Information provided:
+++++

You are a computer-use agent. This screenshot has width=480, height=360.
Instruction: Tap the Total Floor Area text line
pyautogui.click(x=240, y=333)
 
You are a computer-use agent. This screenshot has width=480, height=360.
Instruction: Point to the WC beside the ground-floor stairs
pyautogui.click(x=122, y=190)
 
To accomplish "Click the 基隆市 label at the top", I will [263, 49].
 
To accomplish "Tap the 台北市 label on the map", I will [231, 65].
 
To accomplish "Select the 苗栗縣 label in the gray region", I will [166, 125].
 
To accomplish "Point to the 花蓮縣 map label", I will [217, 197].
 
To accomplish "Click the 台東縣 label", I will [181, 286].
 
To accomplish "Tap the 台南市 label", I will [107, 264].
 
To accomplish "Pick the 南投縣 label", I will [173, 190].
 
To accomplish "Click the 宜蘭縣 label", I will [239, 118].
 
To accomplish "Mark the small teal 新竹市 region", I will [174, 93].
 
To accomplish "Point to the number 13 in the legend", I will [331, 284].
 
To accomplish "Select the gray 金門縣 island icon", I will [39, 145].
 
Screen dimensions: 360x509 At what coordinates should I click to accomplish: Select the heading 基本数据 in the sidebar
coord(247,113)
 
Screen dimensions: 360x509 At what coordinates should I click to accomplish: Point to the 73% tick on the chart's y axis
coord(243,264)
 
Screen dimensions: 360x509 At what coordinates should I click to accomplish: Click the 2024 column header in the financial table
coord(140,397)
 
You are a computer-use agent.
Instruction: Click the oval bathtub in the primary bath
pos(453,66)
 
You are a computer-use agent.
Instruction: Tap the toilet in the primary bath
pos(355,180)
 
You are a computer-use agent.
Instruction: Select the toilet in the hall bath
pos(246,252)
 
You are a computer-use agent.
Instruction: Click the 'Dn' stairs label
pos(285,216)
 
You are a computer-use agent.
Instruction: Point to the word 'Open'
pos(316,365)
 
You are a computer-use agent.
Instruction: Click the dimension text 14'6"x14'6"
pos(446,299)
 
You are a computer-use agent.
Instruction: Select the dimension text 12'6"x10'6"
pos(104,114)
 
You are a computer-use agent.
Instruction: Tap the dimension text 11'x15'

+++++

Given task: Please copy out every one of the lines above, character for character.

Exercise answer:
You are a computer-use agent. This screenshot has width=480, height=360.
Instruction: Tap the Total Floor Area text line
pyautogui.click(x=240, y=333)
 
You are a computer-use agent. This screenshot has width=480, height=360.
Instruction: Point to the WC beside the ground-floor stairs
pyautogui.click(x=122, y=190)
 
To accomplish "Click the 基隆市 label at the top", I will [263, 49].
 
To accomplish "Tap the 台北市 label on the map", I will [231, 65].
 
To accomplish "Select the 苗栗縣 label in the gray region", I will [166, 125].
 
To accomplish "Point to the 花蓮縣 map label", I will [217, 197].
 
To accomplish "Click the 台東縣 label", I will [181, 286].
 
To accomplish "Tap the 台南市 label", I will [107, 264].
 
To accomplish "Pick the 南投縣 label", I will [173, 190].
 
To accomplish "Click the 宜蘭縣 label", I will [239, 118].
 
To accomplish "Mark the small teal 新竹市 region", I will [174, 93].
 
To accomplish "Point to the number 13 in the legend", I will [331, 284].
 
To accomplish "Select the gray 金門縣 island icon", I will [39, 145].
 
Screen dimensions: 360x509 At what coordinates should I click to accomplish: Select the heading 基本数据 in the sidebar
coord(247,113)
 
Screen dimensions: 360x509 At what coordinates should I click to accomplish: Point to the 73% tick on the chart's y axis
coord(243,264)
 
Screen dimensions: 360x509 At what coordinates should I click to accomplish: Click the 2024 column header in the financial table
coord(140,397)
 
You are a computer-use agent.
Instruction: Click the oval bathtub in the primary bath
pos(453,66)
 
You are a computer-use agent.
Instruction: Tap the toilet in the primary bath
pos(355,180)
 
You are a computer-use agent.
Instruction: Select the toilet in the hall bath
pos(246,252)
 
You are a computer-use agent.
Instruction: Click the 'Dn' stairs label
pos(285,216)
 
You are a computer-use agent.
Instruction: Point to the word 'Open'
pos(316,365)
 
You are a computer-use agent.
Instruction: Click the dimension text 14'6"x14'6"
pos(446,299)
 
You are a computer-use agent.
Instruction: Select the dimension text 12'6"x10'6"
pos(104,114)
 
You are a computer-use agent.
Instruction: Tap the dimension text 11'x15'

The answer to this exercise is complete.